Sunday, April 28, 2019

1629 A few problems with early New England

A Short and True Description of New England
by the Rev. Francis Higginson, written in 1629 
Printed for Michael Sparke, London, 1630.

Francis Higginson (1588-1630) was an early Puritan minister in Colonial New England, and the first minister of Salem, Massachusetts.

Thus of New England’s commodities, now I will tell you of some discommodities that are here to be found.

First: in the summer season for these three months June, July and August, we are troubled with little flies called mosquitos, being the same they are troubled with in Lincolnshire and the fens, and they are nothing but gnats, which except they be smoked out of their houses are troublesome in the night season.

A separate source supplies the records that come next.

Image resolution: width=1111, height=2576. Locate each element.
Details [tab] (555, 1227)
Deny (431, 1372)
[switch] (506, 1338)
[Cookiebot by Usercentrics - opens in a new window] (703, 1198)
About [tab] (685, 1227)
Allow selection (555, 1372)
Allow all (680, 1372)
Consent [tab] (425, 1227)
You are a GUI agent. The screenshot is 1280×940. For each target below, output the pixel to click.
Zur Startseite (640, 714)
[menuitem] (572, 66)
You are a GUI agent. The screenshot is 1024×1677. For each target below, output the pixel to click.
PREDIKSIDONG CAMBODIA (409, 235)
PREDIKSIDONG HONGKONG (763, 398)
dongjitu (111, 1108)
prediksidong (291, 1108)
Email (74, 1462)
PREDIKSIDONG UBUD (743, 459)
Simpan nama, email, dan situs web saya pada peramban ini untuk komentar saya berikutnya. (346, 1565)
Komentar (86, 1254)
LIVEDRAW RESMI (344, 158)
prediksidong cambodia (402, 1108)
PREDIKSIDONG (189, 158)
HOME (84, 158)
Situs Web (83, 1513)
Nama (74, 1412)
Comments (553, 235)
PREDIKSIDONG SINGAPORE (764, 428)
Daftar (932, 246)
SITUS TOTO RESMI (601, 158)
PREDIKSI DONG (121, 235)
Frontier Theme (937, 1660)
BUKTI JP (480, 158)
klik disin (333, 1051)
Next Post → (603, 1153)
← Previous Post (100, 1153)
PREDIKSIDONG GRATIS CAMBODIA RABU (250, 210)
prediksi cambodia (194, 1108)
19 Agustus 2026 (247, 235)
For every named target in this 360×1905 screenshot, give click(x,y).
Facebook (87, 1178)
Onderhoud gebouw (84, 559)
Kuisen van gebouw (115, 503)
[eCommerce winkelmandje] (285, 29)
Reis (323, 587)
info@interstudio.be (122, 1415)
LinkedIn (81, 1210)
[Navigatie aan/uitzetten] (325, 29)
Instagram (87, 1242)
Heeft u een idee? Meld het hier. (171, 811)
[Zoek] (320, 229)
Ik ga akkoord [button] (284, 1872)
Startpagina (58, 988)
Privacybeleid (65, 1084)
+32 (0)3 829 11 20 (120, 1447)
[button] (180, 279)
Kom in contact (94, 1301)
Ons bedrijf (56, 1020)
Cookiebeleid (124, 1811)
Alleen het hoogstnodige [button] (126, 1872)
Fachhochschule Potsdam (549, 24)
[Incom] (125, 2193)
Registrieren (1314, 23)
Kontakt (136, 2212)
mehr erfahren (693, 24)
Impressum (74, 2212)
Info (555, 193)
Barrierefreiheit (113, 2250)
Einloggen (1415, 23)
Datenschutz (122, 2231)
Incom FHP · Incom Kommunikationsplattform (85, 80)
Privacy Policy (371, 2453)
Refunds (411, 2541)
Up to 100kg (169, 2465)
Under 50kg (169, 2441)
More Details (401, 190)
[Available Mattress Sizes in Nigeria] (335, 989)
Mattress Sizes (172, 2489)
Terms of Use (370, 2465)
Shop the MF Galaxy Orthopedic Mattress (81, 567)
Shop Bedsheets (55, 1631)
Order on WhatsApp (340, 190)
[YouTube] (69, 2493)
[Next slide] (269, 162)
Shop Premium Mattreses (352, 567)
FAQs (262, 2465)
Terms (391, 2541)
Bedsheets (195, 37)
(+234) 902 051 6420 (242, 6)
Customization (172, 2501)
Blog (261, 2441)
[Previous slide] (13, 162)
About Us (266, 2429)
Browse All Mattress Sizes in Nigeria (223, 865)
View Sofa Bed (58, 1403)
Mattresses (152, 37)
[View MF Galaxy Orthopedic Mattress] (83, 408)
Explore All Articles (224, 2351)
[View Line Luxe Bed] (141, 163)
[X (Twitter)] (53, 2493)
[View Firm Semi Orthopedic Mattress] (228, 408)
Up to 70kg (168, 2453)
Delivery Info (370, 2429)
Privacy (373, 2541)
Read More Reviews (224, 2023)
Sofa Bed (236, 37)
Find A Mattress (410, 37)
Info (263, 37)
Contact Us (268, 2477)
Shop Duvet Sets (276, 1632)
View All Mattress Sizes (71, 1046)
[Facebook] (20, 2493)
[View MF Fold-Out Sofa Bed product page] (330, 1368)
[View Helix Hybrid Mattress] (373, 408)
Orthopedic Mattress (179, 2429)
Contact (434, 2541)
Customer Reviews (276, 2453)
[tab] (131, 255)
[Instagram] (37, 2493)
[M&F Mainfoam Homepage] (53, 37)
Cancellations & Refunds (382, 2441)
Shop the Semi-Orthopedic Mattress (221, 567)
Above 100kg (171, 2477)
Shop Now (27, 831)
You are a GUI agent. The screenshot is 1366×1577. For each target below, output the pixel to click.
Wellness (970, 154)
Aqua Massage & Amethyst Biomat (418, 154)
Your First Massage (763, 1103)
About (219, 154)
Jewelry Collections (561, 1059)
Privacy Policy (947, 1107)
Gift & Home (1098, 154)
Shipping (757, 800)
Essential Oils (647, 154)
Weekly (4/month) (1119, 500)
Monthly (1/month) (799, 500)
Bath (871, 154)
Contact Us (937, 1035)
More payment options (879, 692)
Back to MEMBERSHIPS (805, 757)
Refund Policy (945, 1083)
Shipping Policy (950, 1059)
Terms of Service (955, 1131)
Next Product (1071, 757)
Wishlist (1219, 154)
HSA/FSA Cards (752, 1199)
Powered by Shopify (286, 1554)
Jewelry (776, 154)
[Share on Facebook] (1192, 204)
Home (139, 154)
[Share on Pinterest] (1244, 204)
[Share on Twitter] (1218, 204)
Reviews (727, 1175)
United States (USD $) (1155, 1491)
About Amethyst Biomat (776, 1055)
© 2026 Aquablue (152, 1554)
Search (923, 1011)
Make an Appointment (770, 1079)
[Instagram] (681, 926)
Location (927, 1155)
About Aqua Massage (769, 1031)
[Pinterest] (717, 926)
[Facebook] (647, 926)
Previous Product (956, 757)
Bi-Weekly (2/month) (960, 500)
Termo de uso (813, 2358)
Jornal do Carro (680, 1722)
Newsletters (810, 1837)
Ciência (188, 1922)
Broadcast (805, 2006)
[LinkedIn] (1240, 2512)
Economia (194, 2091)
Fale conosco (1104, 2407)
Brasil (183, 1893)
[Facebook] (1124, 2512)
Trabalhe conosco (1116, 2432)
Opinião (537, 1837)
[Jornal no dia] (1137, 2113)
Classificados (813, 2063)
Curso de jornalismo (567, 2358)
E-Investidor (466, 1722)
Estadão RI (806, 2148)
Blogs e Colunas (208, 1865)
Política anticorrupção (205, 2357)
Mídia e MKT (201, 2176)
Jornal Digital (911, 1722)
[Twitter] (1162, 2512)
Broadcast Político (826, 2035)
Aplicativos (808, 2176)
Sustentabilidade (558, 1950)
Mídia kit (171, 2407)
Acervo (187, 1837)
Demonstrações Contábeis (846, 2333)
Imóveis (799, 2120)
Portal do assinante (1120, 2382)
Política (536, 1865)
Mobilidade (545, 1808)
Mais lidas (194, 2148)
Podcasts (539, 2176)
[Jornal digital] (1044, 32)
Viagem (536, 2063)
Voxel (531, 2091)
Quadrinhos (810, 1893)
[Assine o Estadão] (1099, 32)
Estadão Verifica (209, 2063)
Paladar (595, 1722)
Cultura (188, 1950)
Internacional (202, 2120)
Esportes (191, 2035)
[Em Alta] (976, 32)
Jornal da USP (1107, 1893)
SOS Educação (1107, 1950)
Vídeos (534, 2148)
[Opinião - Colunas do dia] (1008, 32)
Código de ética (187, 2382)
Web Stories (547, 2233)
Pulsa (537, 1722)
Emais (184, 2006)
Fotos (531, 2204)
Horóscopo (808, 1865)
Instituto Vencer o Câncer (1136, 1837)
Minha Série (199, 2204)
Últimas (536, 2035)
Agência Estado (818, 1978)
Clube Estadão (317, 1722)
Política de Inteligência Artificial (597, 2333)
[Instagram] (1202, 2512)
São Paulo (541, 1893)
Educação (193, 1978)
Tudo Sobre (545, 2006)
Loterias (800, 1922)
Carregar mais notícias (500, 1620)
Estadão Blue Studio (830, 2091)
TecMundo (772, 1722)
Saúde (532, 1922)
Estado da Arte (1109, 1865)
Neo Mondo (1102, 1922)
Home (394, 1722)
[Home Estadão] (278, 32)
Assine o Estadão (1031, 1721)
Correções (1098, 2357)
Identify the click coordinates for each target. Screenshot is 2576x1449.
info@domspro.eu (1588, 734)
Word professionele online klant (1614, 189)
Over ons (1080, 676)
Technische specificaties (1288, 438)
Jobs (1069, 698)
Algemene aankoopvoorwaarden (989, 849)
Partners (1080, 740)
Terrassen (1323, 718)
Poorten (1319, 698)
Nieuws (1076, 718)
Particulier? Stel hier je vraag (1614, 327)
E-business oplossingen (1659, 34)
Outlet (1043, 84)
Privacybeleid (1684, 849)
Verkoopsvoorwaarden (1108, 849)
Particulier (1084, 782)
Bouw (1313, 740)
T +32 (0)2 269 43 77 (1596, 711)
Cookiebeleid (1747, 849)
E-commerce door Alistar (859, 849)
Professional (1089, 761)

Secondly: in the winter season for two months space the earth is commonly covered with snow, which is accompanied with sharp biting frosts, something more sharp than is in old England, and therefore we are forced to make great fires.

Thirdly: this country being very full of woods and wildernesses, doth also much abound with snakes and serpents of strange colors and huge greatness. Yea, there are some serpents called rattlesnakes, that have rattles in their tails that will not fly from a man as others will, but will fly upon him and sting him so mortally, that he will die within a quarter of an hour after, except the party stung have about him some of the root of an herb called snake weed to bite on, and then he shall receive no harm. But yet seldom falls it out that any hurt is done by these. About three years since an Indian was stung to death by one of them, but we heard of none since that time.
1603 German ed of Badli Angeli Abbatii's De Admirabili Viperae natura.  First published in 1589.  Dresden's Sächsische Landesbibliothek

Fourthly and lastly: here wants as yet the good company of honest Christians to bring with them horses, kine and sheep to make use of the fruitful land. Great pity it is to see so much good ground for corn and for grass as any is under the heavens, to lie altogether unoccupied, when so many honest men and their families in old England through the populousness thereof, do make very hard shift to live one by the other. Thus you know now what New England is, as also the commodities and discommodities thereof.